■ Document text:
The Myth of the Rule of Parity, or, Why Rehires Must Immediately Re-Enter the 401(k) Plan

By David J. Kupstas, FSA, EA, MSEA

David J. Kupstas, FSA, EA, MSEA

David J. Kupstas, FSA, EA, MSEA Chief Actuary

Suppose someone works at a company, participates in the 401(k) plan, leaves the company for a number of years, and then is rehired.  Does the employee re-enter the 401(k) right away, or does he need to wait a period of time like a brand new employee would?  It may surprise you to hear that the employee should almost always re-enter the plan immediately upon rehire.  Many companies do not know this and therefore exclude an employee from the plan who should be participating.

Why don’t employers know to bring rehired employees back into the plan right away?  One reason is it probably just doesn’t occur to them.  Most plans have a waiting period before new employees participate.  It might be one month, six months, or a year.  The employer may make no distinction between a brand new employee and a rehire.  The thinking is when an employee is “hired,” whether for the first time or not, there is a waiting period.

The employer likely has a third party administrator or some other advisor who will set them straight at some point.  However, such an advisor usually is not notified about new hires and rehires until well after the employee should have been brought back into the plan.  By then, the employee has missed the chance to make contributions from some of his paychecks.

■ Data section:

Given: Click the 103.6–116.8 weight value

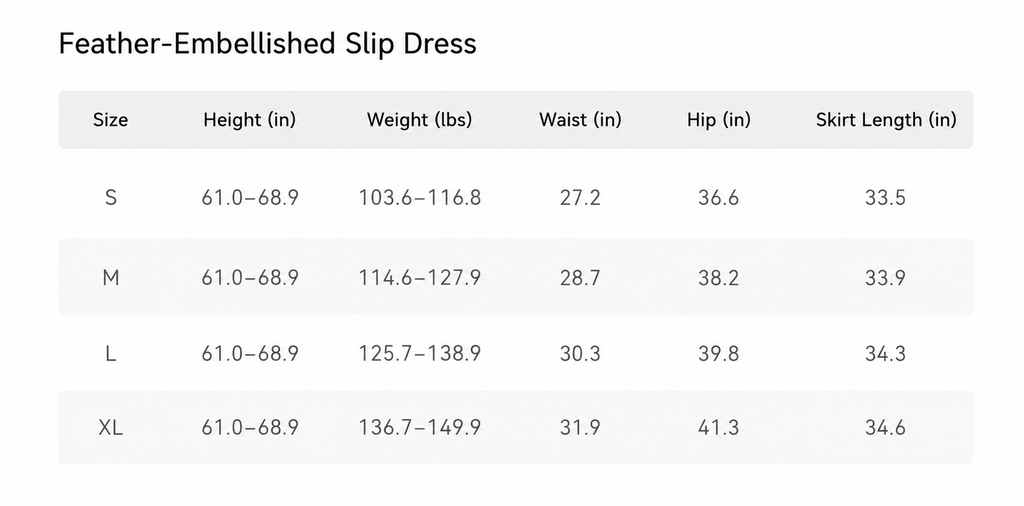Looking at the screenshot, I should pos(419,197).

■ Your goal: Reproduce the passage of the article on rehiring and 401(k) plan entry above, from "Why don’t employers" up to and including "a waiting period.".

■ Solution for this exercise:
Why don’t employers know to bring rehired employees back into the plan right away?  One reason is it probably just doesn’t occur to them.  Most plans have a waiting period before new employees participate.  It might be one month, six months, or a year.  The employer may make no distinction between a brand new employee and a rehire.  The thinking is when an employee is “hired,” whether for the first time or not, there is a waiting period.